I can only laugh at myself for getting so screwed. 
magma body was $114. coast air brush in Anaheim recommended a painter? named Charlie Barnes.
his facebook page looked ok. $100 cash deposit balance thru paypal was $60.

end result:
WARNING WARNING DO NOT USE HIM!! I don't know what happened but this guy a clown. I said no flames and he comes back with flame samples. I figured he like flames so I said real flames / truflames and what garbage that sample was. I said rip a fender off with frame rails inside, it looked like it was done by a child. I said 4 windows clear and 3? were clear, 4th was painted solid.but that leads to the best yet, this clown painted the outside of the body and also sprayed the windows. I figured hes either a drunk or a meth head, middle of the nite postings? WARNING WARNING DO NOT USE HIM!!!! so he ruined my $114 magma body and charged me $160 for this garbage. if you held the body to the light you can see thru it at what ever was done inside and looks like he tried to wipe it off.. unfortunately I didn't check it when I picked it up. it was grab and go. my fault. it was already over a week and he said 4 hrs. to paint, in a couple days. during that time I even said I was ready and he came back with "good takes time", I offered to let him reimburse my paypal for the body, no comment. and now he wont respond to my calls emails or texts. his next trick will be to denie all this. for which I have no proof except a poor paint job and no receipt. wait I do with paypal, hmmm but go ahead and don't say I didn't warn you.

that's what I posted for his fb he deleted it

oh well stuff happens
paypal is working with me on this.
but youll laugh at it when you see it. its embarrassing as hell.
im trying to cover it with stickers.

edit; paypal doesn't do custom or local pickup/delivery problems, like I said oh well..


----------



## SJacquez (Sep 28, 2001)

I know Charlie personally, his work is always great. Lets see a picture of this so called bad paint job.


----------



## donnyonee (Aug 11, 2015)

no I removed the posts what I could. he knows what he did and hes not worth the trouble. he wont owe up to it. what ive seen he was good. ive got a new beater now, thanks.
ive got a new body coming already that I will paint with rattle cans on the inside. that will look better than the shit job he did.
its over now Charlie , you won AH.
(was that air head, or)


----------



## swtour (Oct 8, 2001)

...would still like to see - show off this horrible beast so we can all see what you weren't happy with.
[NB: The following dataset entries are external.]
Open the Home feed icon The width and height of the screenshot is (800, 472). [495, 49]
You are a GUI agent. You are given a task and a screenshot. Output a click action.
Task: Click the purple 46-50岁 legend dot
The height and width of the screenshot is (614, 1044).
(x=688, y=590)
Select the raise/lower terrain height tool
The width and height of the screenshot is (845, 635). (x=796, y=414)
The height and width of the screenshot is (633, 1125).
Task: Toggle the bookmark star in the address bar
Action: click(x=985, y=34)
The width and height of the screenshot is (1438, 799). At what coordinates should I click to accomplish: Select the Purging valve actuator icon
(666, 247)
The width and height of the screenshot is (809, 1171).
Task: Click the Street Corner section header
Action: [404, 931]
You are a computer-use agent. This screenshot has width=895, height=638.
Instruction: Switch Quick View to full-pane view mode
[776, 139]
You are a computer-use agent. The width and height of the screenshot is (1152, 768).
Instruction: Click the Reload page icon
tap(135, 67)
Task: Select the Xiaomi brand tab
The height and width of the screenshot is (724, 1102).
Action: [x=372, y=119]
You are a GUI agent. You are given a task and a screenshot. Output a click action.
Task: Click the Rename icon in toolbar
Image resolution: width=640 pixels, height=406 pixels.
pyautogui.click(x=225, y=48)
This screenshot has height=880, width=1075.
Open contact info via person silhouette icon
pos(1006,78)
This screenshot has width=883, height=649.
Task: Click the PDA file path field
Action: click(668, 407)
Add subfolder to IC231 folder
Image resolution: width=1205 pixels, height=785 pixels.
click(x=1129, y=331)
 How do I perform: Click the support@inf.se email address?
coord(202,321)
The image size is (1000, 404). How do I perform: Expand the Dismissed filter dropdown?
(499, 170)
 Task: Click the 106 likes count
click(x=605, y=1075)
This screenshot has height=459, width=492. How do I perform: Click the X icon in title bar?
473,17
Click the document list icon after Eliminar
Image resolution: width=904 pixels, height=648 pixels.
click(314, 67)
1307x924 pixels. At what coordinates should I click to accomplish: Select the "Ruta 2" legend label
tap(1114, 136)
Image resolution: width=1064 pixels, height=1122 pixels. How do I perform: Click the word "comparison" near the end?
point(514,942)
I've got two bodies painted from Charlie - that both look pretty cool, but I didn't give specific details, other than basic colors. One of which he painted track side, during a race...as a quick job -- and it was fun to watch him at his craft -- just lay it down.


----------



## bojo (May 6, 2002)

Your giving a guy a bad name. But you wont proof it with a picture. So I bet your just made at him and the paint job is fine. PROOF IT


----------



## jgullo53 (Jun 26, 2008)

2 posts, this guy sounds legit...


----------



## IndyRC_Racer (Oct 11, 2004)

Lack of posts by a user shouldn't mean we should ignore a complaint. Many people rarely if ever use online forums. Perhaps this particular paint job was so horrible that it prompted this person to create an account so that they had a place to vent. Let's all not be so quick to shoot the messenger.

At this point lack of any pictures of the poor paint job doesn't give the OP much credibility. The poor grammar/punctuation doesn't help either.

Hopefully the OP will take the time to show us the body.


----------